Entro il 27 settembre ad esempio la certificazione internazionale VEGANOK, tra le più famose in Italia, completerà il proprio allineamento formale alle nuove disposizioni europee, rendendo effettivi il disciplinare pubblico, le procedure di sospensione o revoca e il monitoraggio svolto da un soggetto giuridicamente separato dal titolare dello schema.

“La nuova normativa rende ancora più evidente un principio che sosteniamo da tempo: un marchio vegan non può essere soltanto un simbolo grafico applicato su una confezione, ma deve corrispondere a requisiti precisi, controlli documentati e responsabilità chiaramente individuabili. La Certificazione Internazionale VEGANOK nasce per offrire alle aziende, ai buyer e ai consumatori di tutto il mondo un riferimento riconoscibile e verificabile. L’allineamento alle nuove disposizioni europee rafforza ulteriormente un sistema già strutturato e consolida il ruolo della certificazione come strumento di trasparenza e tutela”, dichiara Sauro Martella, Founder di VEGANOK.

Il D.Lgs. 26/2023 ha fissato il massimale delle sanzioni amministrative per pratiche commerciali scorrette a 10 milioni di euro. Nei casi transfrontalieri la sanzione può arrivare fino al 4% del fatturato annuo. L’importo viene modulato su gravità, durata, recidiva e condizioni economiche dell’impresa: la soglia alta serve a colpire i grandi operatori, ma non protegge i piccoli. Per un’azienda con 5 milioni di fatturato il 4% significa 200.000 euro.

Per le aziende vegan che oggi utilizzano bollini autoprodotti, V verdi o claim plant-based presentati anche come espressione di benefici ambientali o sociali, la finestra operativa per verificare la propria conformità si è quasi chiusa.

Come tutelarsi

Sebbene la finestra per mettersi in regola, ed evitare sanzioni, sia quasi chiusa, le FAQ della Commissione europea di giugno 2026 hanno chiarito che le autorità nazionali potranno tenere conto degli sforzi ragionevoli, proporzionati e documentati compiuti dalle aziende per conformarsi. Questa valutazione non costituisce, tuttavia, un’esenzione automatica dall’applicazione della normativa.

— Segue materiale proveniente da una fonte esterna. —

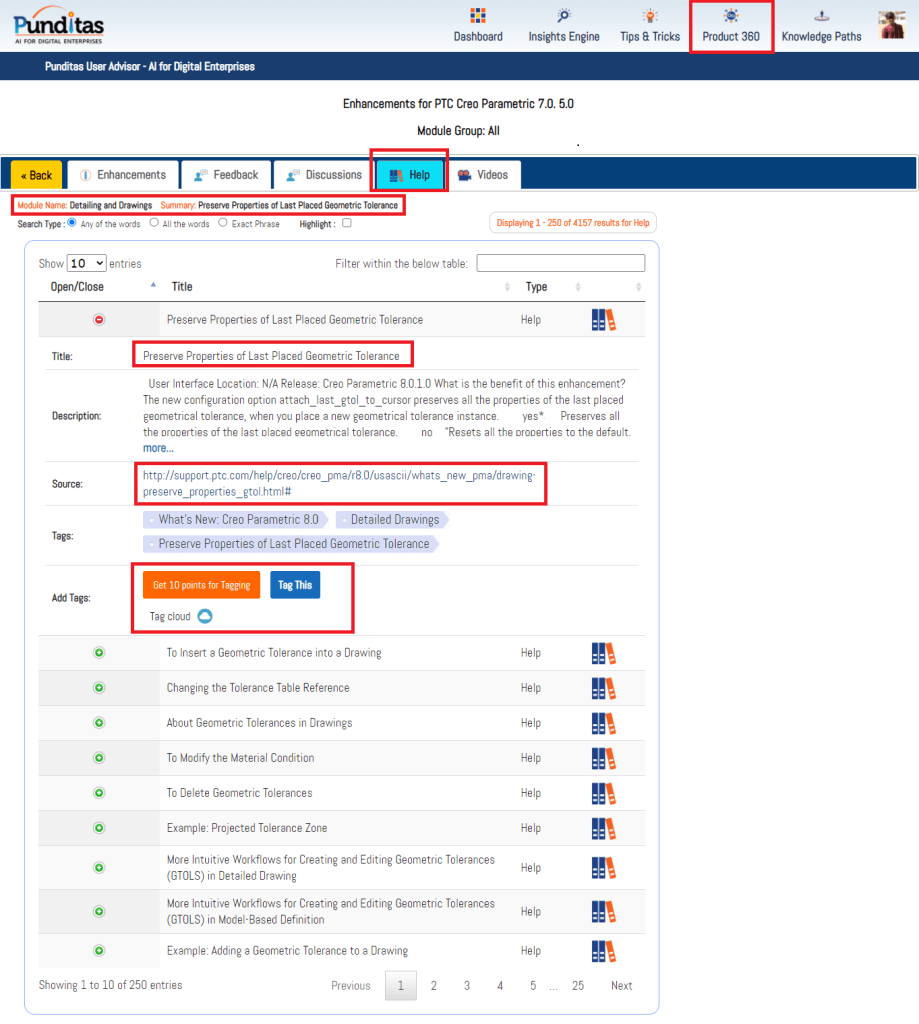The height and width of the screenshot is (1024, 919).
Task: Click the user profile avatar
Action: 891,25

Nel caso di retailer e aziende produttrici di prodotti vegan e plant-based, avviare una valutazione preliminare dell’identità visiva in questi ultimi giorni permette di individuare quali claim non rientrano nell’ambito della Direttiva, quali possono esporre l’azienda a un rischio, quali devono essere integrati o documentati e quali devono essere rimossi da packaging, sito e materiali commerciali.

Anche avviare il processo di adesione ad una certificazione internazionale, come ad esempio VEGANOK, prima del 27 settembre può contribuire a documentare gli sforzi compiuti dall’azienda per dotarsi di un sistema strutturato e verificabile. L’avvio del percorso non determina automaticamente la conformità dei singoli claim e non costituisce un’esenzione, ma rappresenta un elemento concreto che le autorità potranno valutare insieme alle altre azioni intraprese dall’impresa.